__Given information__:
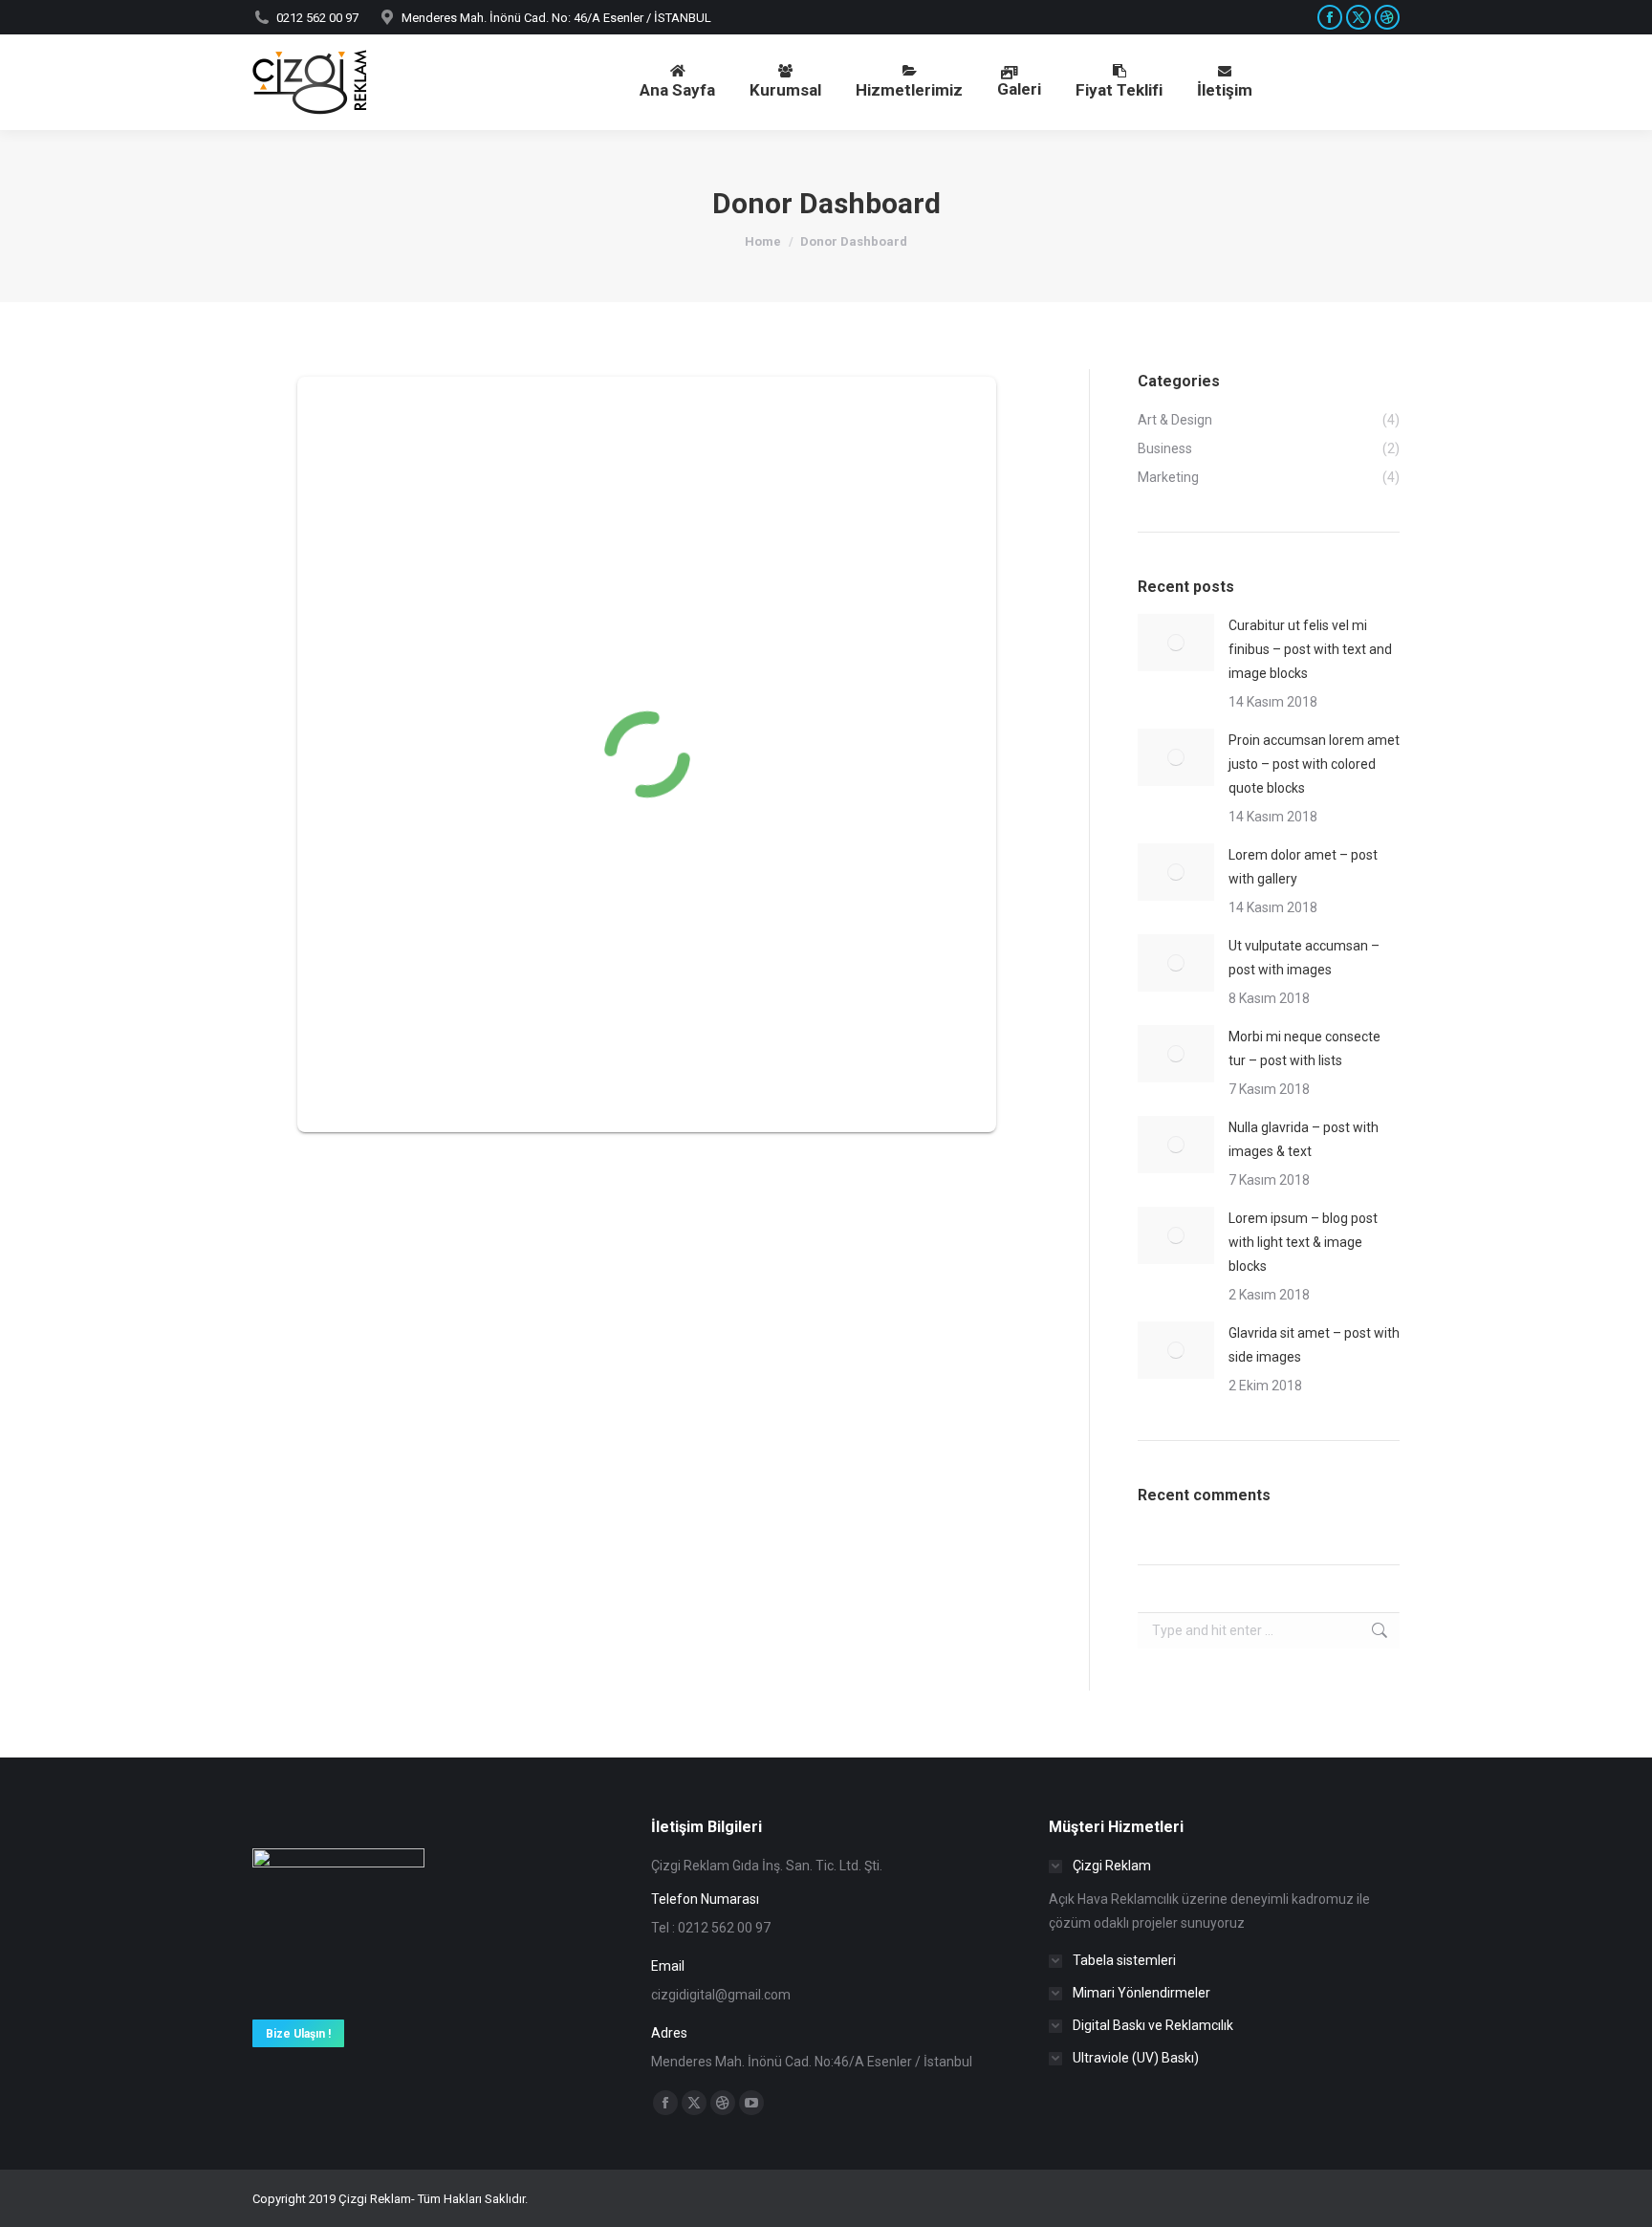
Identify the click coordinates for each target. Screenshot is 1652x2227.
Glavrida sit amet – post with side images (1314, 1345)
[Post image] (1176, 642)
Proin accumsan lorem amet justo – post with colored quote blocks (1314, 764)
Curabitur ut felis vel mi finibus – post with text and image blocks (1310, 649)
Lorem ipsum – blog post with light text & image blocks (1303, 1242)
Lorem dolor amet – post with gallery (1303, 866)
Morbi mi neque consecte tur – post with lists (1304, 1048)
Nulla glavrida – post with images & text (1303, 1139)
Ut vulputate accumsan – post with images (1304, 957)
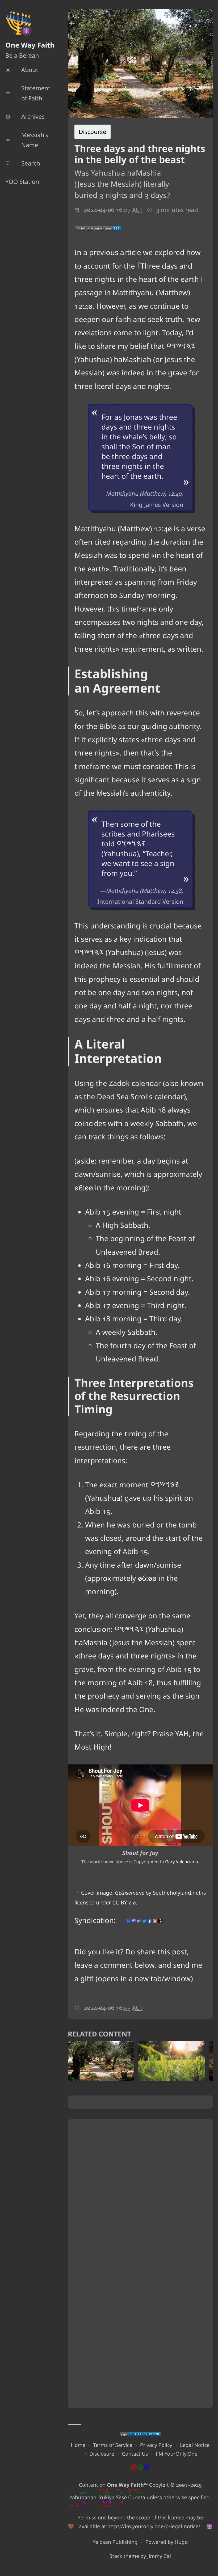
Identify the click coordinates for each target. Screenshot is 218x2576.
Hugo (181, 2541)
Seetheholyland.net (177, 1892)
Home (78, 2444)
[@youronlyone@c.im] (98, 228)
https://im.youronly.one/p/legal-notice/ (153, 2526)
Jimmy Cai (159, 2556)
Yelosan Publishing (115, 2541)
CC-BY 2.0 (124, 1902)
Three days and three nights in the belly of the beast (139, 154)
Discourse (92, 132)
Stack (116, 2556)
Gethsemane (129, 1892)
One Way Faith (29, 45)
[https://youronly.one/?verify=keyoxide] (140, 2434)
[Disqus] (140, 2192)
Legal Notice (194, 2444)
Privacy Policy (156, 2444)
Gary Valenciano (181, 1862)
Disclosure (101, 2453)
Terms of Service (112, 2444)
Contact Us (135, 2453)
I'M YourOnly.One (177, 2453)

__Task instructions__: Could every line above be set down exactly, with the pictures omitted?

__Solution for this exercise__:
Identify the click coordinates for each target. Screenshot is 1652x2227.
Glavrida sit amet – post with side images (1314, 1345)
[Post image] (1176, 642)
Proin accumsan lorem amet justo – post with colored quote blocks (1314, 764)
Curabitur ut felis vel mi finibus – post with text and image blocks (1310, 649)
Lorem ipsum – blog post with light text & image blocks (1303, 1242)
Lorem dolor amet – post with gallery (1303, 866)
Morbi mi neque consecte tur – post with lists (1304, 1048)
Nulla glavrida – post with images & text (1303, 1139)
Ut vulputate accumsan – post with images (1304, 957)
Identify the click coordinates for each target. Screenshot is 218x2576.
Hugo (181, 2541)
Seetheholyland.net (177, 1892)
Home (78, 2444)
[@youronlyone@c.im] (98, 228)
https://im.youronly.one/p/legal-notice/ (153, 2526)
Jimmy Cai (159, 2556)
Yelosan Publishing (115, 2541)
CC-BY 2.0 (124, 1902)
Three days and three nights in the belly of the beast (139, 154)
Discourse (92, 132)
Stack (116, 2556)
Gethsemane (129, 1892)
One Way Faith (29, 45)
[https://youronly.one/?verify=keyoxide] (140, 2434)
[Disqus] (140, 2192)
Legal Notice (194, 2444)
Privacy Policy (156, 2444)
Gary Valenciano (181, 1862)
Disclosure (101, 2453)
Terms of Service (112, 2444)
Contact Us (135, 2453)
I'M YourOnly.One (177, 2453)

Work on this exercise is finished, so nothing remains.